Gestione delle opere di protezione: presentata la nuova Legge sulla gestione delle acque (LGA) e il concetto cantonale

Banca dati, strumenti digitali e procedure condivise al centro della strategia cantonale per la sicurezza e la tutela dei corsi d’acqua esistenti.
Banca dati, strumenti digitali e procedure condivise al centro della strategia cantonale per la sicurezza e la tutela dei corsi d’acqua esistenti.
Il Dipartimento del territorio (DT) ha organizzato questa mattina una sessione informativa dedicata alla nuova Legge sulla gestione delle acque (LGA) e al relativo Regolamento (RGA), entrato in vigore all’inizio del 2026. L’incontro era rivolto ai Consorzi di manutenzione delle opere di protezione, con l’obiettivo di illustrare le principali novità introdotte dal nuovo quadro normativo cantonale.
La legislazione recepisce il principio della gestione integrata delle acque e riunisce in un unico testo disposizioni precedentemente distribuite in diverse leggi cantonali.
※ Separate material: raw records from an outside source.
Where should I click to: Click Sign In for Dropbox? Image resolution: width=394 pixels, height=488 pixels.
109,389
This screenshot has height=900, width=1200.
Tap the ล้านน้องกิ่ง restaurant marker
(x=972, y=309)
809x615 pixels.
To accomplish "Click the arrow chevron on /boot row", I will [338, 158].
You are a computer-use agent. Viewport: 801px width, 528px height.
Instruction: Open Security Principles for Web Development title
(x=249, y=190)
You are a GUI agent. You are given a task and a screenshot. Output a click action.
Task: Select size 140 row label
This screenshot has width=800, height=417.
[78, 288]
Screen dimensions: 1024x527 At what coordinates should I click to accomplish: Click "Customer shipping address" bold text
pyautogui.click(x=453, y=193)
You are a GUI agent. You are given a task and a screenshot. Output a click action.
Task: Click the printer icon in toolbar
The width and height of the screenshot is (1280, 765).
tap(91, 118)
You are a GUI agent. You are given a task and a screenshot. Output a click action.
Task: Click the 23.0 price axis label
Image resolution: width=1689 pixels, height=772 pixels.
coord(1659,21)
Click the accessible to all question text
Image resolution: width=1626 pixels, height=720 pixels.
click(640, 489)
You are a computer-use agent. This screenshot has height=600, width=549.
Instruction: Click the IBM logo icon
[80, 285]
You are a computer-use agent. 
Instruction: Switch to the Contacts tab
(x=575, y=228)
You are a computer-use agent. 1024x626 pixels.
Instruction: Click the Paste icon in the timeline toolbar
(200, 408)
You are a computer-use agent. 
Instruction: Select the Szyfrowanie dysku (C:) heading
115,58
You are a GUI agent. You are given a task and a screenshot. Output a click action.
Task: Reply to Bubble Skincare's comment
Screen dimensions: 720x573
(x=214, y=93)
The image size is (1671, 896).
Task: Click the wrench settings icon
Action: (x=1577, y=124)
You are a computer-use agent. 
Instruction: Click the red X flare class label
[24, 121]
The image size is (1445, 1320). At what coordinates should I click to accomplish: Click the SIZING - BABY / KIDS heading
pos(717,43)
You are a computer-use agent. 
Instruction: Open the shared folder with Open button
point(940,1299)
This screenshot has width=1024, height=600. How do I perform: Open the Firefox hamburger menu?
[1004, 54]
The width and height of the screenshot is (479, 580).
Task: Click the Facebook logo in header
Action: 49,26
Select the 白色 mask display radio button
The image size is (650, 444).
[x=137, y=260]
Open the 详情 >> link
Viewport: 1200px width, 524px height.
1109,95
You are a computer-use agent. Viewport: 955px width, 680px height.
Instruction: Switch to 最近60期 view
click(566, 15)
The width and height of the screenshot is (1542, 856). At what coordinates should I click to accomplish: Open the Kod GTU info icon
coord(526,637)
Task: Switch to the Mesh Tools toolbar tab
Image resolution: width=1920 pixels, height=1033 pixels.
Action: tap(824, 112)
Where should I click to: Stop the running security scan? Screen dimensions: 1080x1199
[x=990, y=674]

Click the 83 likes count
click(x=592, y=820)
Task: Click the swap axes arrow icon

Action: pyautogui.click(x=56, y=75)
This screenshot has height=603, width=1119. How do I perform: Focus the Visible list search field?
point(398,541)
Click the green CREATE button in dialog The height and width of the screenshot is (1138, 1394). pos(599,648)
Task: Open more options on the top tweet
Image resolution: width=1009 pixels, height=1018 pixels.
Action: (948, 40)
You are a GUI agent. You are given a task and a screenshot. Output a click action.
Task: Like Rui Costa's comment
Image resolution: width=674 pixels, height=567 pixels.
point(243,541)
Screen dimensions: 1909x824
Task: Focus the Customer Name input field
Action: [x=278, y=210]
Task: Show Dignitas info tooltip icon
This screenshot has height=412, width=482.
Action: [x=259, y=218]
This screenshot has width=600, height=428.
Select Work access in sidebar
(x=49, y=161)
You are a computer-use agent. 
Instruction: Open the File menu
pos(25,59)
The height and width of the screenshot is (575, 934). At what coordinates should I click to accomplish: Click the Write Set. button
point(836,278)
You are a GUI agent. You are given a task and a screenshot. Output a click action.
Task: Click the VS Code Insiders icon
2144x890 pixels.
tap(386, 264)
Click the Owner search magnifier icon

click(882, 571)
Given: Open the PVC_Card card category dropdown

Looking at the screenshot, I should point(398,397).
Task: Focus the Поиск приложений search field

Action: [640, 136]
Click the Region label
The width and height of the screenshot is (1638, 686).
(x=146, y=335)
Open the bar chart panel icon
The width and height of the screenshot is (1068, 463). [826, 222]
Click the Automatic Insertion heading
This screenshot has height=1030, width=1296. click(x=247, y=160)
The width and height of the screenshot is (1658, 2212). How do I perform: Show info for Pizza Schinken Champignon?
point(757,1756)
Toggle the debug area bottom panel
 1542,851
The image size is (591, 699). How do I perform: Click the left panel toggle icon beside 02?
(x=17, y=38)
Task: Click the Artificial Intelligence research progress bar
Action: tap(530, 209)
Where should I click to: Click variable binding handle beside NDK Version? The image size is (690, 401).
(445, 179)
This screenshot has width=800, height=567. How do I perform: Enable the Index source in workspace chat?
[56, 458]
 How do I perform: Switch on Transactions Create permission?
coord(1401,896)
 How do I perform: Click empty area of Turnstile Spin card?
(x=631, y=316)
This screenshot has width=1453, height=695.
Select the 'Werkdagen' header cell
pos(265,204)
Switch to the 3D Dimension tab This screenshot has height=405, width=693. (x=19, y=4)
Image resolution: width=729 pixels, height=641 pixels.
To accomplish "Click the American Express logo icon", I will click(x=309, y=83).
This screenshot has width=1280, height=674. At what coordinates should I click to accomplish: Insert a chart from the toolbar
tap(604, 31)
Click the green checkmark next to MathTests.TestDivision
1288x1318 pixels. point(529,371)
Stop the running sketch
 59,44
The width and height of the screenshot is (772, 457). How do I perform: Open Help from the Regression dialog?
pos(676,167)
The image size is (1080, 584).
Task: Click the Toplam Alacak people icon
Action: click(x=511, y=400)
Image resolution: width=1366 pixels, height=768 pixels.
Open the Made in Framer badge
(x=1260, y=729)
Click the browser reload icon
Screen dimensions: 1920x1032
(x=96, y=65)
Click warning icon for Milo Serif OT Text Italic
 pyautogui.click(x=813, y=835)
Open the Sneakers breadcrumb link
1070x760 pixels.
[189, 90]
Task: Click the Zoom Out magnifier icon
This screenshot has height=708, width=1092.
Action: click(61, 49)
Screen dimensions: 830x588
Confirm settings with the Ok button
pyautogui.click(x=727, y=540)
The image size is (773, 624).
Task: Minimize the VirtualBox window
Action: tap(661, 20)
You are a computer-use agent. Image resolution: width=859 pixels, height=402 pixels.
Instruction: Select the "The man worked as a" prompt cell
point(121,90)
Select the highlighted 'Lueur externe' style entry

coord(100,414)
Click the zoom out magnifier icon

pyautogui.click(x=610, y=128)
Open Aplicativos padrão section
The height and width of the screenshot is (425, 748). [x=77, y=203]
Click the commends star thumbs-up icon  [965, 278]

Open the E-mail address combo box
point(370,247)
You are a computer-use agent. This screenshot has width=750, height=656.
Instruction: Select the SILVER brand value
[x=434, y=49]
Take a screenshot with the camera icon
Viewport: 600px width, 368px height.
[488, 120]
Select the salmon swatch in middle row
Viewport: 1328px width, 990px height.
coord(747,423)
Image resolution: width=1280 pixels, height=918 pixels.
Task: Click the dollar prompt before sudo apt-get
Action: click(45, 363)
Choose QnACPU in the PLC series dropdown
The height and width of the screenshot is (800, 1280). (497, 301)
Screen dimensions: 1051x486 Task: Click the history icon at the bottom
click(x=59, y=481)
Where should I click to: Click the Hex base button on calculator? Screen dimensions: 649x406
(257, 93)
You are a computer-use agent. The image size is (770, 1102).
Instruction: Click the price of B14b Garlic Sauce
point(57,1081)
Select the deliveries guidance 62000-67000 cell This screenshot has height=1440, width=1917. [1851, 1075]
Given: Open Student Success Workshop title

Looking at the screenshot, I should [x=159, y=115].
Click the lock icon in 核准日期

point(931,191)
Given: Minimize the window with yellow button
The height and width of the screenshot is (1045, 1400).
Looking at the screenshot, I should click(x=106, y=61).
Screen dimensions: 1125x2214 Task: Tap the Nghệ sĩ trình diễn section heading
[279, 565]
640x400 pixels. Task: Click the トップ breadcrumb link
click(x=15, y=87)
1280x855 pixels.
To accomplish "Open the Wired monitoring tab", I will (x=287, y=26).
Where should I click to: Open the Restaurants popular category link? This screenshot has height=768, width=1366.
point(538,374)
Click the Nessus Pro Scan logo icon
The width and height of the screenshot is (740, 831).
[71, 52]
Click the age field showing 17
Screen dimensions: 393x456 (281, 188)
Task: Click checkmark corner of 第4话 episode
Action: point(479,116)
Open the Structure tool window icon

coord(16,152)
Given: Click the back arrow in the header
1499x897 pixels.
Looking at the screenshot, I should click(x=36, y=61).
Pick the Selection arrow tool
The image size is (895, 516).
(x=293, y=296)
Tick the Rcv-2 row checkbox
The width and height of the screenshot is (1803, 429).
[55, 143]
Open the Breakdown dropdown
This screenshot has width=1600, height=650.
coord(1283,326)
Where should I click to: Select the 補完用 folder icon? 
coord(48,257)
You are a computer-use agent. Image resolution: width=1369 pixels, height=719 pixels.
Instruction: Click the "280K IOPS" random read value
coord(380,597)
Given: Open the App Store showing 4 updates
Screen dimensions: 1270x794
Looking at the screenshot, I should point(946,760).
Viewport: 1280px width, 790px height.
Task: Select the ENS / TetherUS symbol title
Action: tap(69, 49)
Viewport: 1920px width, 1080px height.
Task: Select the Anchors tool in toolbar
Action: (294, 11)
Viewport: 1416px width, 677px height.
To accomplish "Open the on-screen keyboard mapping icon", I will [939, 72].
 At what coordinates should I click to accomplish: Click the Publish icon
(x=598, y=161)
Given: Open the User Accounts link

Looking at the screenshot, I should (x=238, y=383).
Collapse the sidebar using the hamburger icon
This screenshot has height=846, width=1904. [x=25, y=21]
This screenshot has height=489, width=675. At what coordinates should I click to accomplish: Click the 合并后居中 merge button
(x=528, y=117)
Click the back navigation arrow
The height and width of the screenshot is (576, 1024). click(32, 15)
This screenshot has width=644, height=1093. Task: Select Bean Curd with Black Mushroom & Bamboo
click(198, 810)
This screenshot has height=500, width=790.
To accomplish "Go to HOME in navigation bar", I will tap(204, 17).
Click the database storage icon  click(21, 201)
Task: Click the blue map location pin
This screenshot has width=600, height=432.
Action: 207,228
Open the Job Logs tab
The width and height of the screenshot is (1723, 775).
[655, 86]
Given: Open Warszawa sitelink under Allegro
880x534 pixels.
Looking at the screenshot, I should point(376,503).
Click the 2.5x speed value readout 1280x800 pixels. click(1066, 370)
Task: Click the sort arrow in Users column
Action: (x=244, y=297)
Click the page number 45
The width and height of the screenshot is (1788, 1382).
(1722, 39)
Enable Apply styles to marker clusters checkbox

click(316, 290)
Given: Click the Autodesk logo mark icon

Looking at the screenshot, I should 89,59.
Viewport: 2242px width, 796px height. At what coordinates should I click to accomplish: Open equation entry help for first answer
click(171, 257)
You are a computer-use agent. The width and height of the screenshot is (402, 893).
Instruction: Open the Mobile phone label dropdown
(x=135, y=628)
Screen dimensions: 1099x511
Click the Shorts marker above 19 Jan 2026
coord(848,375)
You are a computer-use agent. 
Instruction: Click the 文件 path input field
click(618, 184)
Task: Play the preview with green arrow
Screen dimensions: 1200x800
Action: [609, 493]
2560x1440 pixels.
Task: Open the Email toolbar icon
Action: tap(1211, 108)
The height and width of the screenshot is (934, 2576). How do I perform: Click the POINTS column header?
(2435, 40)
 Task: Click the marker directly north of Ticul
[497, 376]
L’intento è promuovere un approccio coordinato alla protezione, all’utilizzo e alla gestione dei corsi d’acqua e delle relative infrastrutture.
Al centro della mattinata vi è stata la gestione ottimale delle opere di protezione esistenti, considerata un elemento chiave per garantire nel tempo la sicurezza del territorio e l’efficacia degli interventi contro i pericoli naturali. L’attenzione si è concentrata in particolare sulla manutenzione, sul monitoraggio e sulla gestione coordinata delle infrastrutture già presenti, piuttosto che sulla realizzazione di nuove opere.
Nel corso dell’incontro è stato inoltre presentato il concetto cantonale di gestione delle opere di protezione, documento che definisce indirizzi, principi e modalità operative per una gestione uniforme e strutturata delle infrastrutture esistenti.
Spazio anche agli strumenti pratici messi a disposizione degli enti e dei consorzi attivi sul territorio. Tra questi figurano la banca dati cantonale delle opere di protezione, ProtectMe, pensata per raccogliere e aggiornare le informazioni sulle infrastrutture, e il nuovo formulario di ispezione, sviluppato per supportare e standardizzare le attività di controllo e monitoraggio.
L’incontro ha rappresentato un’occasione di approfondimento e confronto tra i servizi cantonali e i consorzi di manutenzione, favorendo la condivisione di procedure, strumenti operativi e obiettivi comuni nella gestione delle opere di protezione.